French Prime Minister Élisabeth Borne, weakened after her government lost a majority in Sunday’s general election, has offered to resign but President Emmanuel Macron has turned it down, the Elysee Palace said on Tuesday. Macron wants the Borne government to remain “on duty” while the unprecedented political situation in France is settled, where for the first time in six decades no party will have a clear majority in the National Assembly. According to Agence France Presse, Borne wants to meet the government this afternoon.

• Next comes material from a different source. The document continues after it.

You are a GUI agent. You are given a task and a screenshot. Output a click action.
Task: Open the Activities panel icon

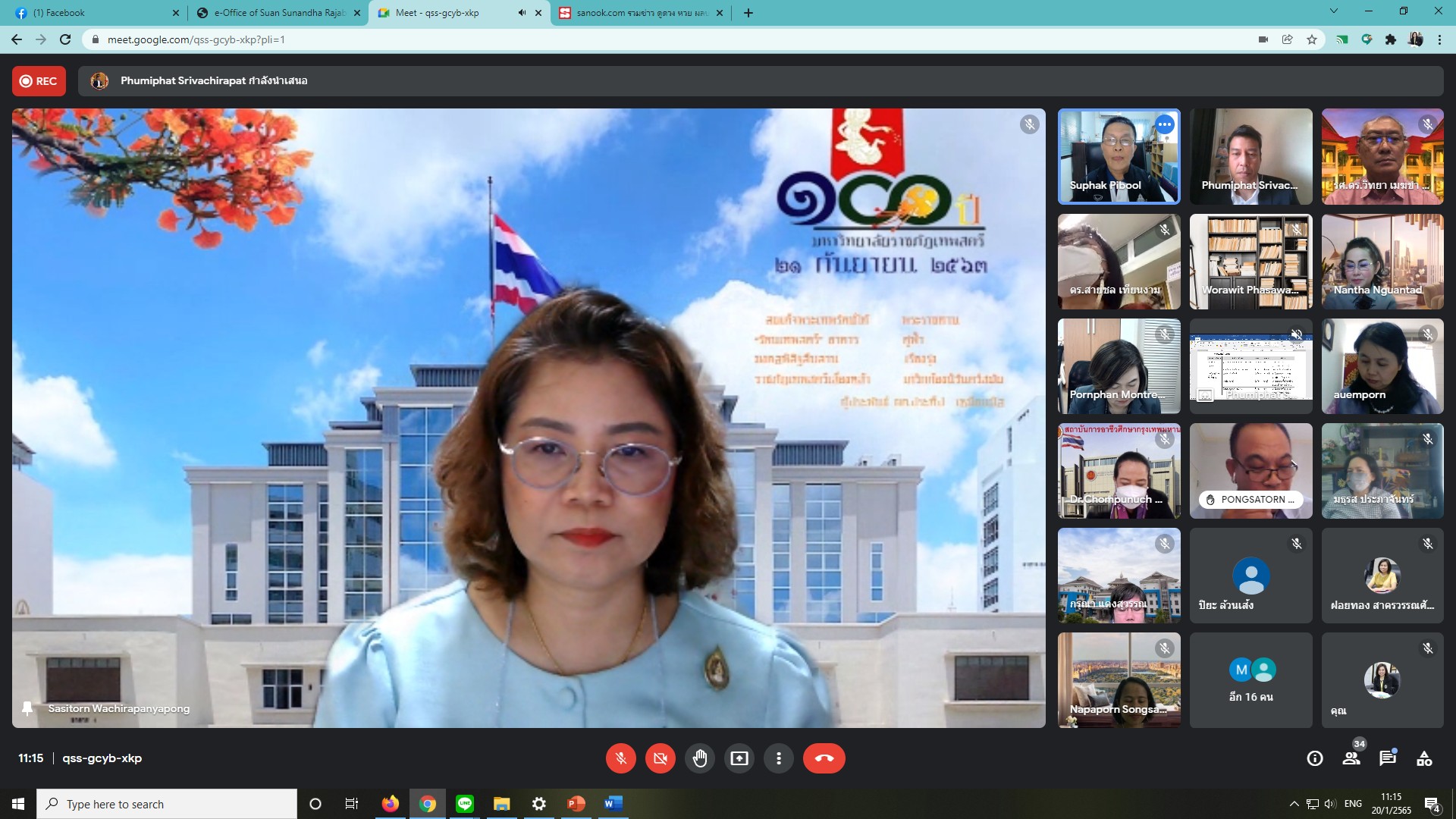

The President of the Republic will take the pulse of the opposition this Tuesday and Wednesday. He will receive the leaders of the main parties at the Elysée. This is a first contact to explore possible areas of understanding. Macron, who ruled with a comfortable majority for his first five years, still has the first group in parliament but needs 44 more MPs to reach the threshold of an absolute majority, 289 seats. He has two options: strive for a permanent coalition agreement or negotiate individual agreements with various political forces. The other is to dissolve the assembly and call new elections.
More information
An alliance with Los Republicanos (LR), the historic party of the moderate right, which has 64 seats, would allow him to govern with ease. But after speaking with Macron on Tuesday, that party’s leader, Christian Jacob, reiterated his refusal to reach a government agreement with the Macronists, despite having negotiated certain laws. “We will never block the institutions,” he told the press, “but we will not get caught up in the logic of pacts and coalitions or anything like that.” Before the steps of the Elysée, the socialist Olivier Faure declared: “Without a majority [Macron] is obliged to re-parliamentize political life. And it’s pretty healthy in a country like ours to have to be accountable and negotiate and look for agreements that allow us to move in the right direction.”
Borne, a veteran center-left technocrat with little experience of parliamentary life or party politics, was appointed in May. After the legislature, it has become the weak link in the French government. Opposition politicians are calling for his resignation, but doubts about his continuity are also being voiced within the ranks of Ensemble (Together) – the macronist electoral coalition. On Sunday, she appeared in a constituency in Normandy, where she won with 52.3% of the vote, a slim margin that did not strengthen her in Paris. In France, it is customary for the prime minister to resign after general elections so that the president can reappoint him and put him in charge of forming a new government.